Abstract: Let $M$ be a compact complex manifold admitting a K\"ahler structure. A conformally K\"ahler, Einstein-Maxwell metric (cKEM metric for short) is a Hermitian metric $\tilde{g}$ on $M$ with constant scalar curvature such that there is a positive smooth function $f$ with $g = f^2 \tilde{g}$ being a K\"ahler metric and $f$ being a Killing Hamiltonian potential with respect to $g$. Fixing a K\"ahler class, we characterize such Killing vector fields whose Hamiltonian function $f$ with respect to some K\"ahler metric $g$ in the fixed K\"ahler class gives a cKEM metric $\tilde{g} = f^{-2}g$. The characterization is described in terms of critical points of certain volume functional.
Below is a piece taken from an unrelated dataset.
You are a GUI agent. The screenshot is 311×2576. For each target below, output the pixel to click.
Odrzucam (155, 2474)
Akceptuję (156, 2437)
The conceptual idea is similar to the cases of K\"ahler-Ricci solitons and Sasaki-Einstein metrics in that the derivative of the volume functional gives rise to a natural obstruction to the existence of cKEM metrics. However, unlike the K\"ahler-Ricci soliton case and Sasaki-Einstein case, the functional is neither convex nor proper in general, and often has more than one critical points. The last observation matches well with the ambitoric examples studied earlier by LeBrun and Apostolov-Maschler.